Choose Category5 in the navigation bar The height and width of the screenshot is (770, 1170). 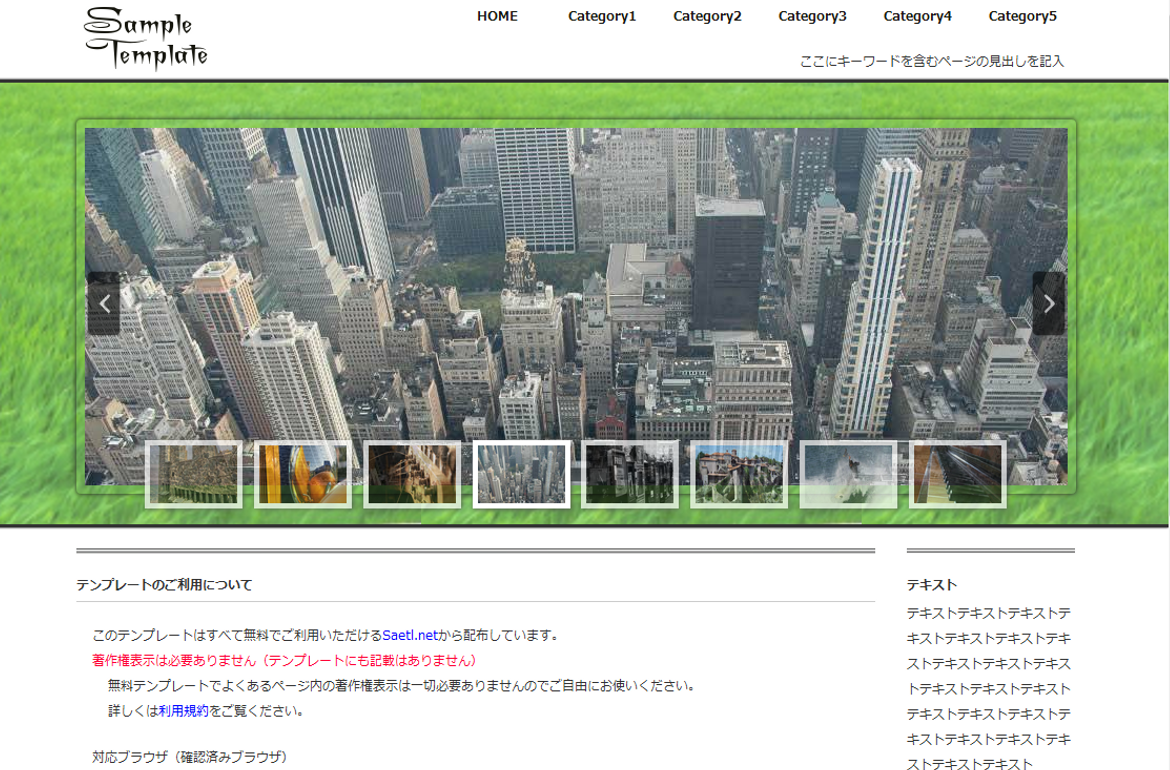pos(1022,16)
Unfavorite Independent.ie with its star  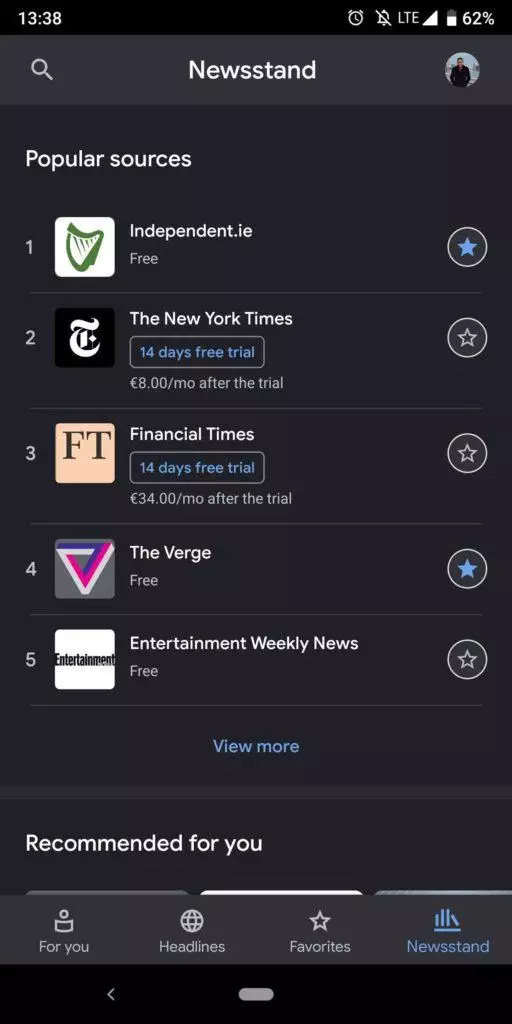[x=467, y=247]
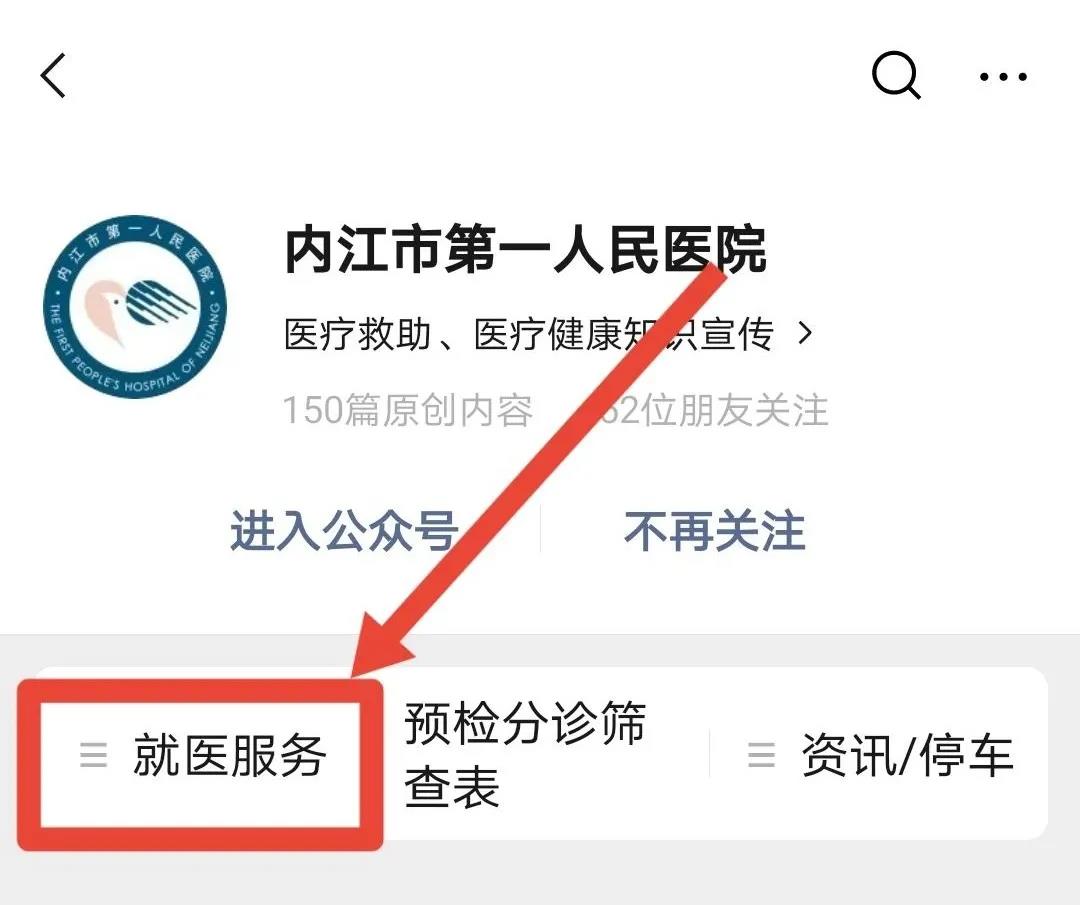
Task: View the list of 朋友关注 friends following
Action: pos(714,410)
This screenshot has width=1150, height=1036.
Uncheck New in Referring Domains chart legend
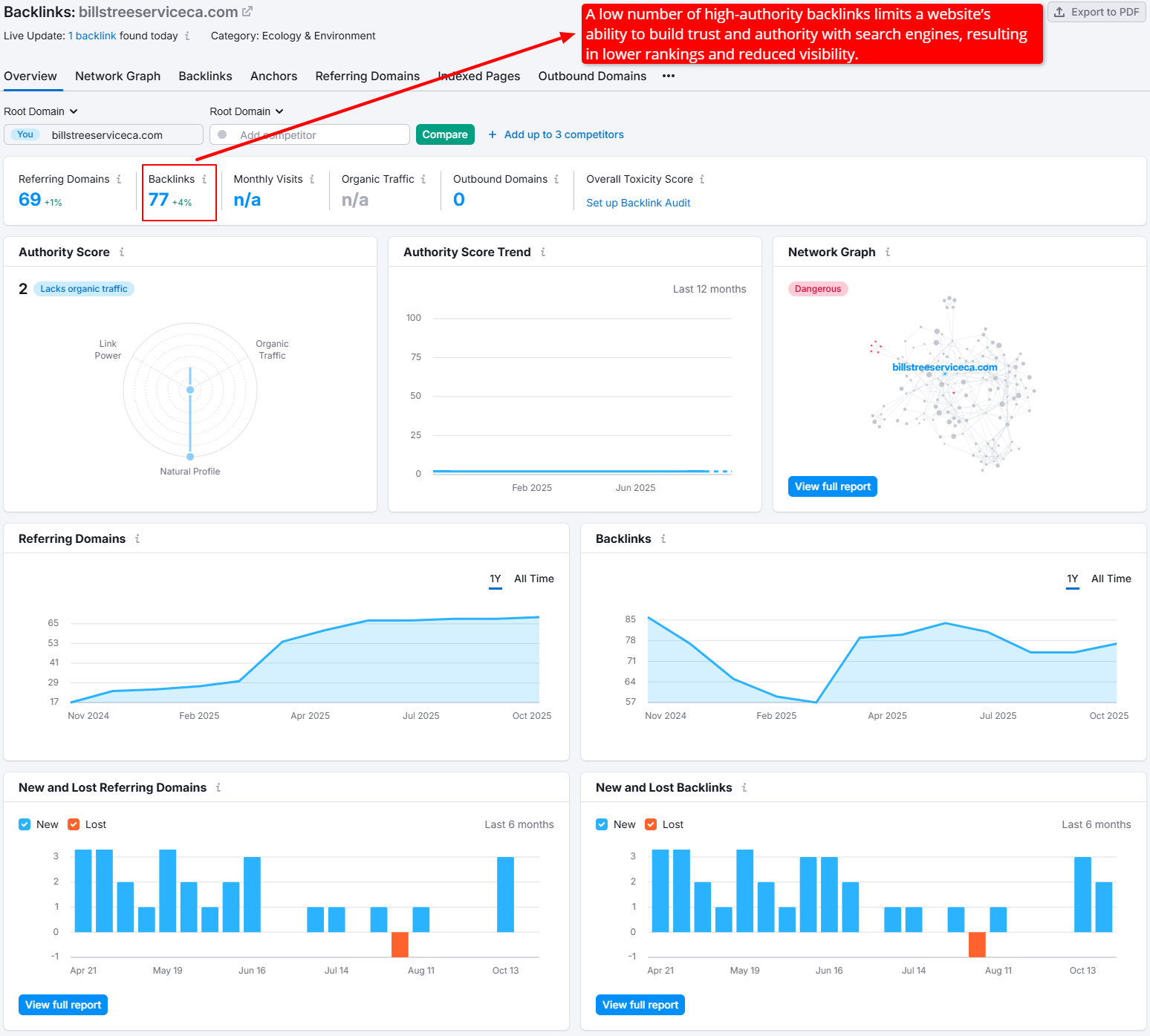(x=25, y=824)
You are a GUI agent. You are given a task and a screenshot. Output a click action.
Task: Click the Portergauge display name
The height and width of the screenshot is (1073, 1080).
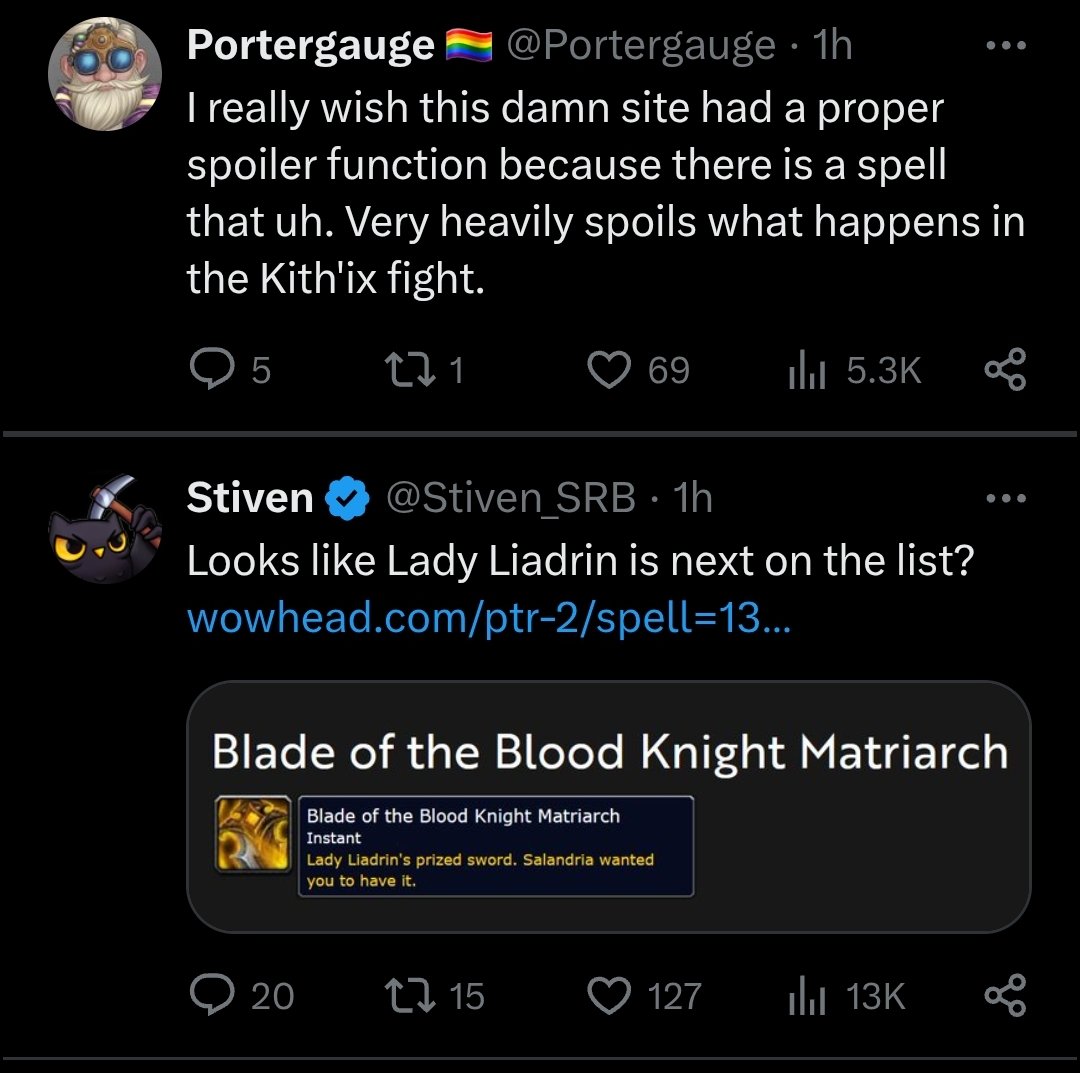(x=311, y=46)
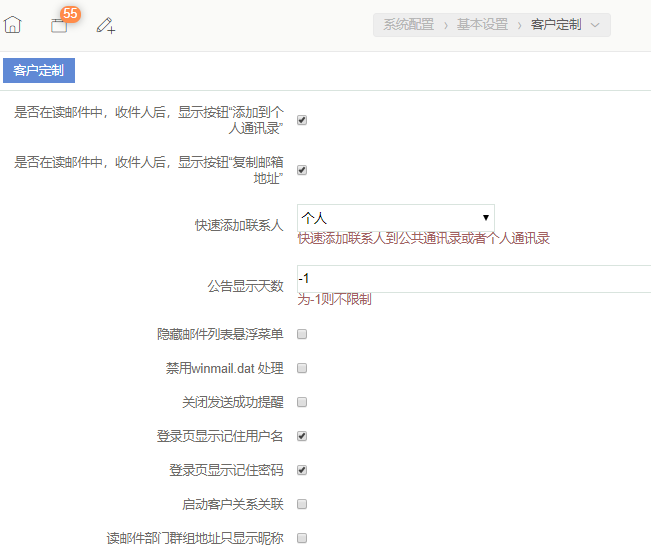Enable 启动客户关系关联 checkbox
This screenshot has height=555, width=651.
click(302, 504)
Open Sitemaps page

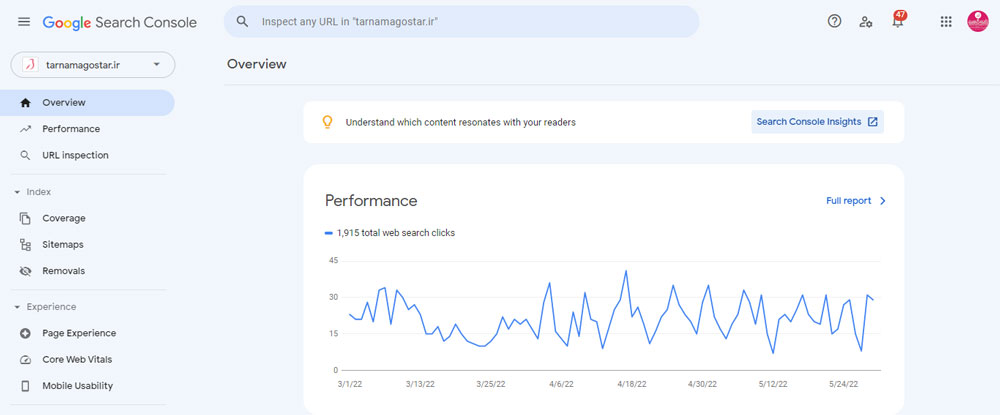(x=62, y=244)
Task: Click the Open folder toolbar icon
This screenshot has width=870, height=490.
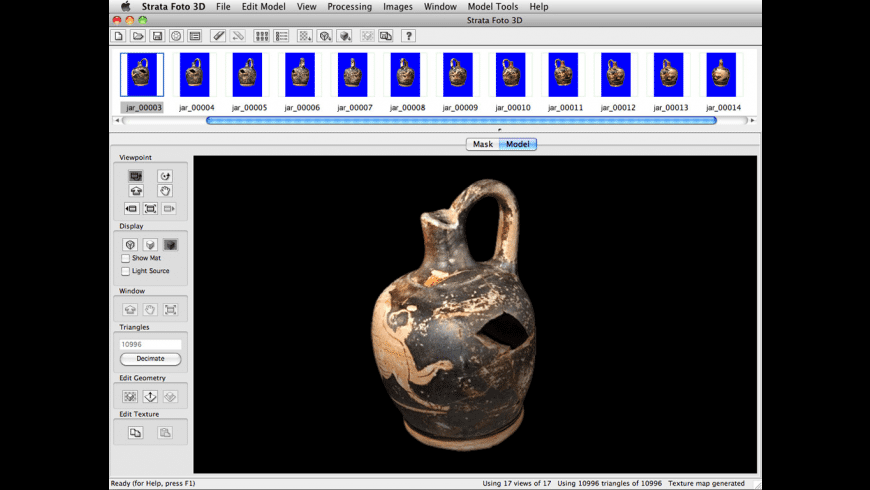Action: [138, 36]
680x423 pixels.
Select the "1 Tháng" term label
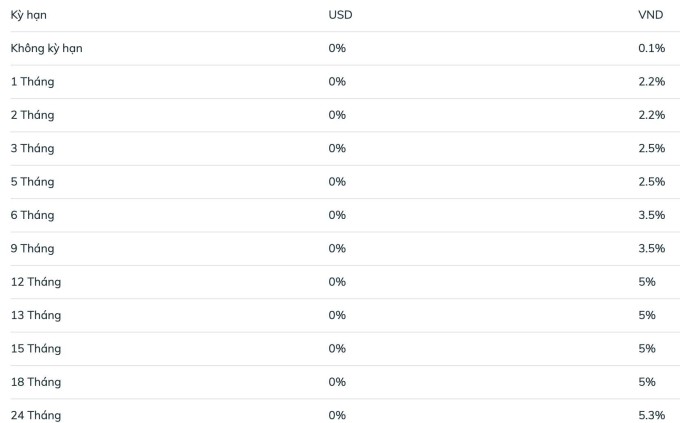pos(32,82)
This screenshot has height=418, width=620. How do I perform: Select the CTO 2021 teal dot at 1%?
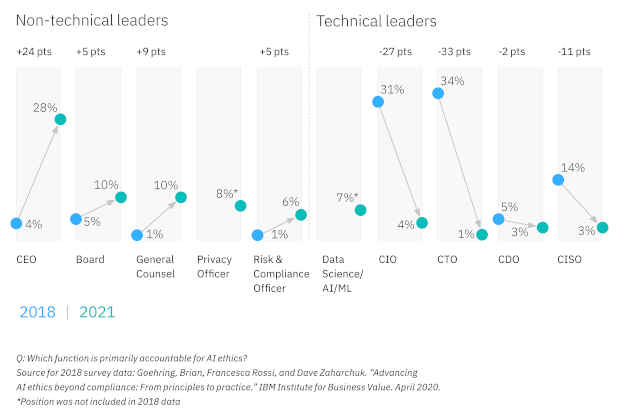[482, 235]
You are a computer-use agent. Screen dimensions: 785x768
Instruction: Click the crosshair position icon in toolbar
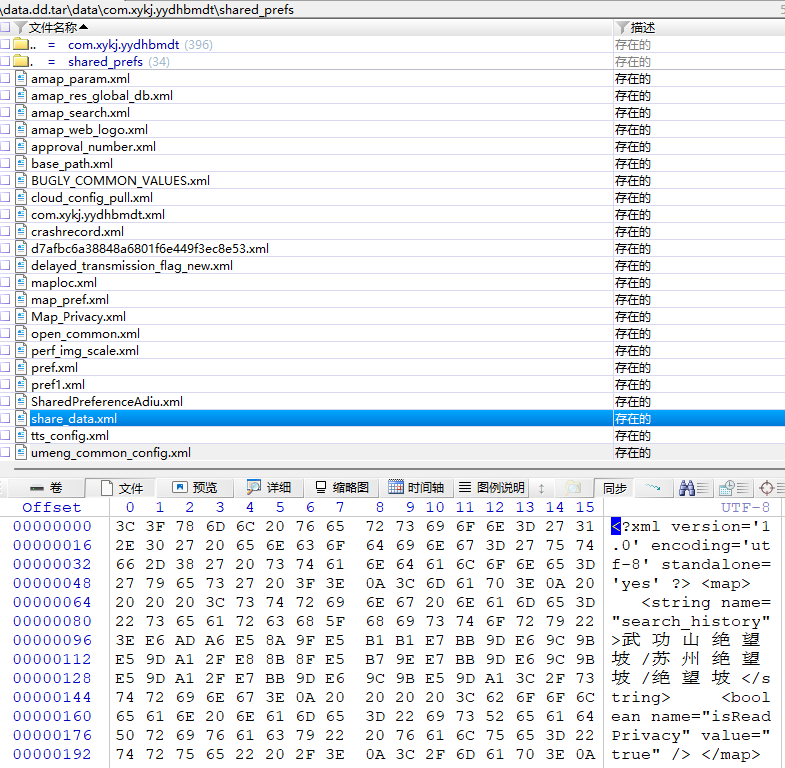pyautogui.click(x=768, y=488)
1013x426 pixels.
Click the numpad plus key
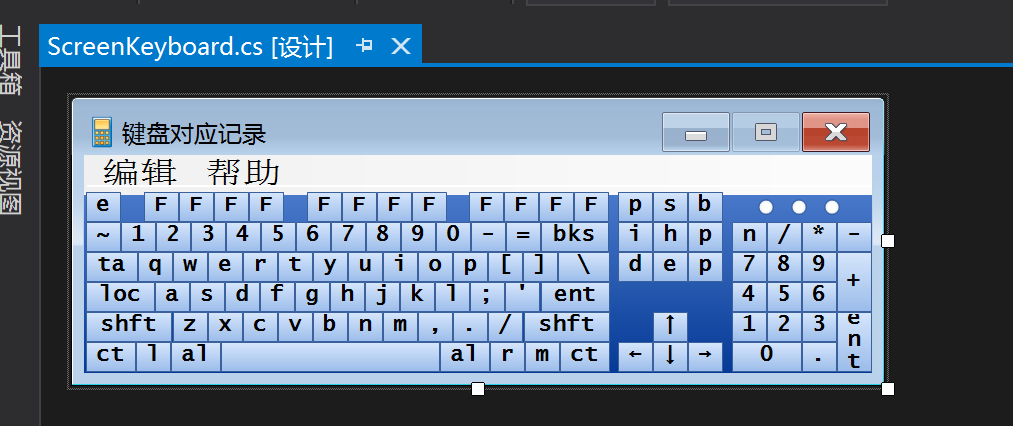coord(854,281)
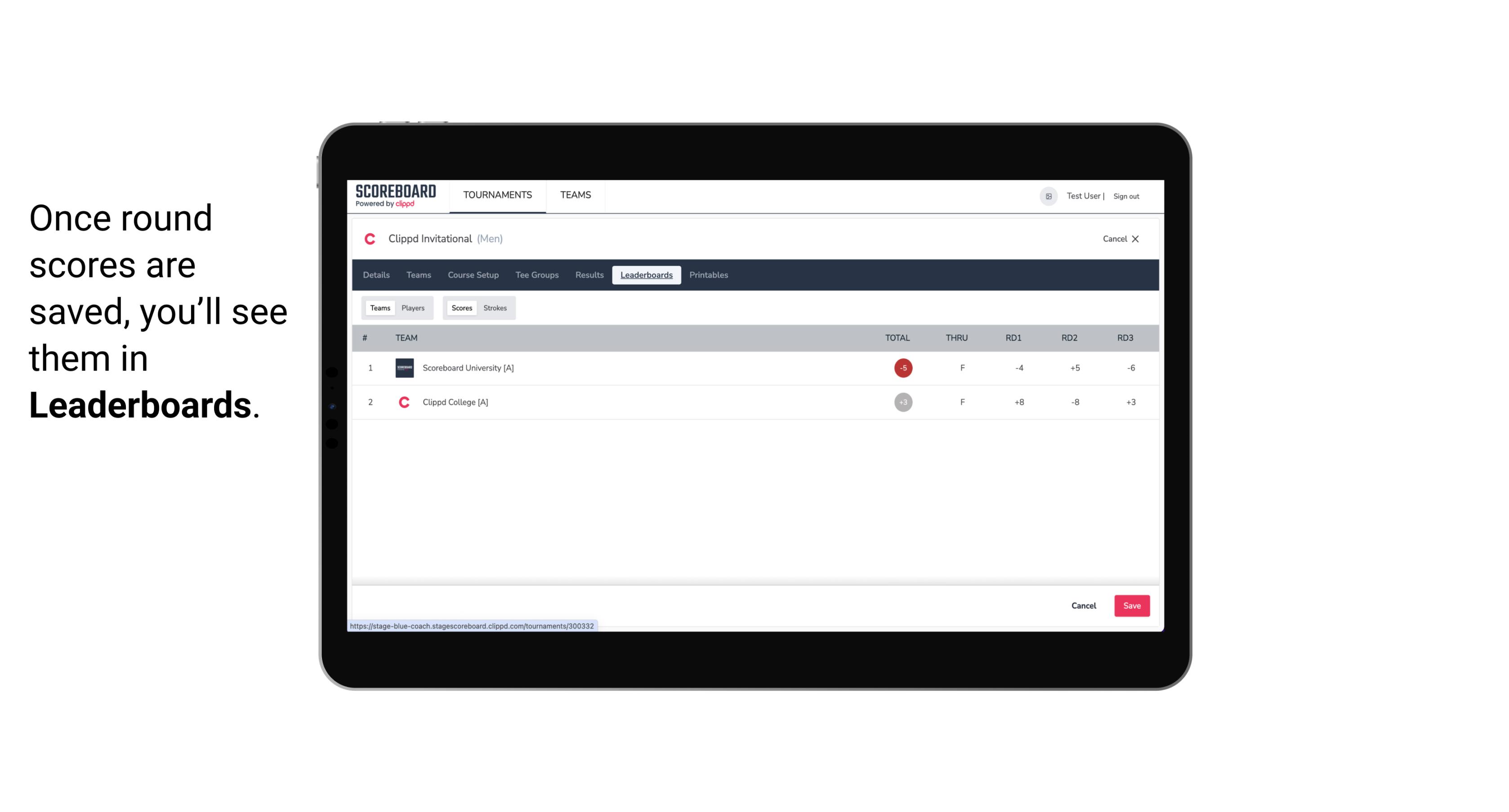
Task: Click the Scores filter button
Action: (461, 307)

▶ Directions for this task
Exactly as they appear, repeat the lines from the one containing "Task: Click the Open folder toolbar icon" through the last line of the entries, counting both ends. Pictures stay out.

▶ Written answer
Task: Click the Open folder toolbar icon
This screenshot has width=870, height=490.
Action: [138, 36]
680x423 pixels.
Select the "1 Tháng" term label
pos(32,82)
This screenshot has height=418, width=620. How do I perform: Select the CTO 2021 teal dot at 1%?
[482, 235]
You are a computer-use agent. Screen dimensions: 785x768
Instruction: Click the crosshair position icon in toolbar
pyautogui.click(x=768, y=488)
1013x426 pixels.
Click the numpad plus key
coord(854,281)
Task: Click the Scores filter button
Action: (461, 307)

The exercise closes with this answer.